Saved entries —
········

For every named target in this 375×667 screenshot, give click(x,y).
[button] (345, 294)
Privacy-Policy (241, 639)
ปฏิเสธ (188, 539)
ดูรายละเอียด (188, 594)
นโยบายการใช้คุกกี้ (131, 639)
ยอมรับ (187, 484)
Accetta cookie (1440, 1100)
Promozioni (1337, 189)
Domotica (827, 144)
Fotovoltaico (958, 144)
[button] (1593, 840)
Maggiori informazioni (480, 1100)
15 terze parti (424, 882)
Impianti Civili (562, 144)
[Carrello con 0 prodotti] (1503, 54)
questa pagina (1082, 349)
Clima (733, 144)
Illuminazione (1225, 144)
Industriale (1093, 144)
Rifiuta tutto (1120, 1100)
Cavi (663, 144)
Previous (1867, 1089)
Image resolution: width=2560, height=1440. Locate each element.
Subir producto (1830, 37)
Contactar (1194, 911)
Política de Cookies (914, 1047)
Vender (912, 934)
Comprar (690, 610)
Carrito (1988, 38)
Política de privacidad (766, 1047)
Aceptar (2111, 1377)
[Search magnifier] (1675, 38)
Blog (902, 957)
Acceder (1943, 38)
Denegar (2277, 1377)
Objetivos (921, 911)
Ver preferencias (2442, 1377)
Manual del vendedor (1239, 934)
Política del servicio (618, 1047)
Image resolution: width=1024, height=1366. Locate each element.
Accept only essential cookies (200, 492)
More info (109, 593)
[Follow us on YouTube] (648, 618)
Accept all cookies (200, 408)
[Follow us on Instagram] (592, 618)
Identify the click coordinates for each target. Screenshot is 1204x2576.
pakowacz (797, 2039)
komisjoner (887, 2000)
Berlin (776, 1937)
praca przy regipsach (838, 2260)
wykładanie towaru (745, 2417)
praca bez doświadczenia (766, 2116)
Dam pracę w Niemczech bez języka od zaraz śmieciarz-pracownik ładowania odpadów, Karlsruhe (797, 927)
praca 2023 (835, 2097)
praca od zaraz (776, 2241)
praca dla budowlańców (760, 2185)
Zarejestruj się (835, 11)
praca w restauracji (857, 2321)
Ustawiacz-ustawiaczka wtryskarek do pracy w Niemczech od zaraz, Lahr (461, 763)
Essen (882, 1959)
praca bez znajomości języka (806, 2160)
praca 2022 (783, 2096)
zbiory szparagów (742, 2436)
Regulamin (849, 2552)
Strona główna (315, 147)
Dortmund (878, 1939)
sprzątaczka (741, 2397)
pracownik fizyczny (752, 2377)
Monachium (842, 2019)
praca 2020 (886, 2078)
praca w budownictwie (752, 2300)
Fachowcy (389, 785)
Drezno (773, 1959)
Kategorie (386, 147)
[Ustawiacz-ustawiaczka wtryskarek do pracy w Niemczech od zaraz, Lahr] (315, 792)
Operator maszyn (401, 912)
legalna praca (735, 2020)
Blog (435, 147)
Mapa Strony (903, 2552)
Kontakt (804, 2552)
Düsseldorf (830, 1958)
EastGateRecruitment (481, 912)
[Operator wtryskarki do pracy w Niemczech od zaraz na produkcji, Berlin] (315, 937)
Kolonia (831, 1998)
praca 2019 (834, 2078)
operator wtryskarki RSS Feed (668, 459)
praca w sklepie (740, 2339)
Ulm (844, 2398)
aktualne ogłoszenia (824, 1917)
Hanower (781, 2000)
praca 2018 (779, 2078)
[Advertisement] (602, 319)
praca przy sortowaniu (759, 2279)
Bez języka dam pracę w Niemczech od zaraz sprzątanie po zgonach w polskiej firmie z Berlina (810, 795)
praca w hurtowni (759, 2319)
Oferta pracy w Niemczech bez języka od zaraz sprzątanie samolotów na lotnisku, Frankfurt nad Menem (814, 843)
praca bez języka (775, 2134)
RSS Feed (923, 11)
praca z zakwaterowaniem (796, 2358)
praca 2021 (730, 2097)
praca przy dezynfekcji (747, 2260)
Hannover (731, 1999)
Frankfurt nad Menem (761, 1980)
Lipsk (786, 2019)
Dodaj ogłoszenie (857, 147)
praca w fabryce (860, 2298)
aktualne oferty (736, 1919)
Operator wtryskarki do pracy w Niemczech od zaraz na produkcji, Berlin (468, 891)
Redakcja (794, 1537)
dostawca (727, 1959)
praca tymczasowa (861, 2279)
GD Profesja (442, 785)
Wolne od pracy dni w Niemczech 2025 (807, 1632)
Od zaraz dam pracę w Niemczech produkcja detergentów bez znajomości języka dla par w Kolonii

········

Please write out, exactly as they appear above, only the lines in the stretch from the line with "Privacy-Policy (241, 639)" through the line with "Previous (1867, 1089)".

Privacy-Policy (241, 639)
ปฏิเสธ (188, 539)
ดูรายละเอียด (188, 594)
นโยบายการใช้คุกกี้ (131, 639)
ยอมรับ (187, 484)
Accetta cookie (1440, 1100)
Promozioni (1337, 189)
Domotica (827, 144)
Fotovoltaico (958, 144)
[button] (1593, 840)
Maggiori informazioni (480, 1100)
15 terze parti (424, 882)
Impianti Civili (562, 144)
[Carrello con 0 prodotti] (1503, 54)
questa pagina (1082, 349)
Clima (733, 144)
Illuminazione (1225, 144)
Industriale (1093, 144)
Rifiuta tutto (1120, 1100)
Cavi (663, 144)
Previous (1867, 1089)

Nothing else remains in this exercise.